Early Sepsis Indicator receives 510(k) clearance
May 2019—Beckman Coulter’s Early Sepsis Indicator received 510(k) clearance from the Food and Drug Administration.
Beckman Coulter says clinical trial findings showed that its monocyte distribution width biomarker best discriminated sepsis from all other conditions when combined with the current standard of care.
The Early Sepsis Indicator is automatically reported as part of a routine complete blood count with differential for adult emergency department patients. A positive Early Sepsis Indicator result signals a higher probability of sepsis. Compared with reviewing WBC count alone, Beckman Coulter says the Early Sepsis Indicator strengthens a clinician’s suspicion of sepsis by 43 percent and, together with clinical signs and symptoms, improves confidence in helping to rule out sepsis by 63 percent.
The indicator can be used in conjunction with the company’s Multidiscipline Reflex Rules in Remisol Advance middleware.
Qiagen launches CDx to help guide metastatic urothelial cancer treatment
Qiagen announced the U.S. launch of its Therascreen FGFR RGQ RT-PCR Kit as a companion diagnostic to help guide the use of newly approved FGFR kinase inhibitor Balversa (erdafitinib), developed by Janssen Biotech. The test will aid in identifying patients with urothelial cancer whose tumors have certain alterations in the fibroblast growth factor receptor 3 (FGFR3) gene. The Food and Drug Administration co-approved the new test with Balversa.
The Therascreen FGFR Kit will run on Qiagen’s Rotor-Gene Q MDx.
An updated list of laboratories offering the new Therascreen FGFR Kit under Qiagen’s Day-One Lab Readiness program is available at www.qiagen.com/fgfr-lab-finder.
FDA clears GenMark ePlex BCID-GN panel
GenMark Diagnostics received FDA 510(k) market clearance from the Food and Drug Administration for its ePlex Blood Culture Identification Gram-Negative Panel.
This is the third ePlex BCID Panel to receive FDA clearance in recent months. The other two are the Gram-Positive and Fungal Pathogen panels, developed on the company’s ePlex system for the diagnosis and management of bloodstream infections.
Beckman Coulter expands portfolio of ClearLLab IVD reagents for flow cyto
Beckman Coulter is launching the ClearLLab 10C System for the clinical flow cytometry laboratory. It is a 10-color IVD panel of immunophenotyping reagents cleared by the Food and Drug Administration for lymphoid and myeloid lineages.
The four dry premixed antibody tubes use the company’s Dura Innovations technology, eliminating the need to pipette antibodies.

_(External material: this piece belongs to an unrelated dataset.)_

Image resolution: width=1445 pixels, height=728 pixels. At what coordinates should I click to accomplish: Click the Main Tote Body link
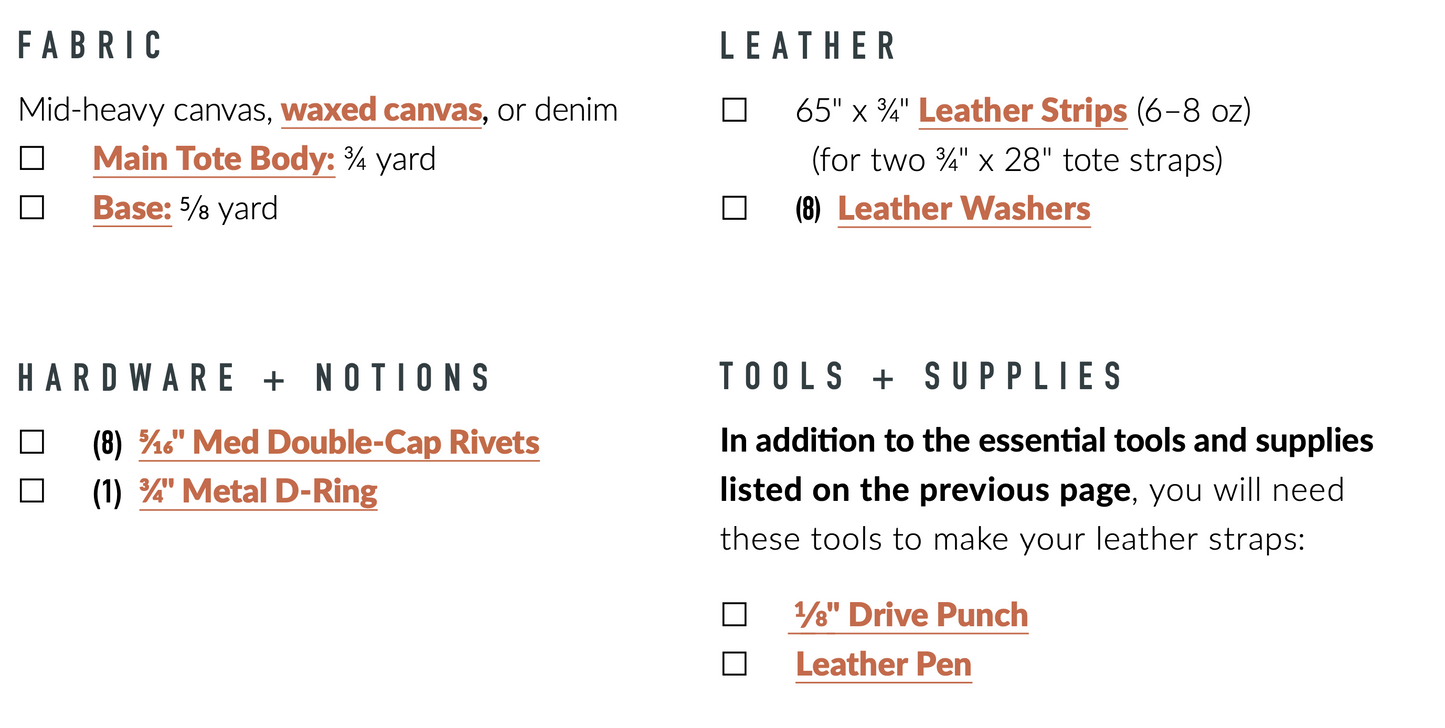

The integrated ClearLLab 10C System consists of ClearLLab Control Cells, a liquid preparation of stabilized human erythrocytes and leukocytes. They include assay values for the 27 markers on the four ClearLLab10C panels, available for normal and abnormal controls. Also part of the system are Clear-LLab Compensation Beads for establishing compensation using the ClearLLab compensation kit, which includes 10 single-color tubes for each compensation setup, and Kaluza C analysis software v 1.1 or higher.
The four ClearLLab 10C panels are designed to run on Beckman Coulter’s Navios and Navios EX flow cytometers. When using the ClearLLab 10C System, compensation is required only on initial setup of the application, when daily QC fails, after instrument service as needed, or when switching to a new lot of Flow-Set Pro.
Roche launches Ventana HER2 Dual ISH CDx
Roche launched its Ventana HER2 Dual ISH DNA Probe Cocktail assay for the detection of the HER2 biomarker in breast and gastric cancer.
The assay is being launched in Europe, the Middle East, Africa, Latin America, and Asia Pacific. It will be submitted to the Food and Drug Administration for approval.
The new assay is designed to be completed within the same day. Results can be read using light microscopy.
Prescient Medicine acquires AutoGenomics
Prescient Medicine Holdings has acquired AutoGenomics, developer of the Infiniti platform. Prescient says the acquisition will enable it to advance the development and commercialization of the Infiniti Neural Response Panel, a diagnostic test for identifying patients who may be at risk for opioid use disorder.
The Food and Drug Administration granted the panel a breakthrough device designation. Prescient and AutoGenomics intend to pursue a de novo premarket submission.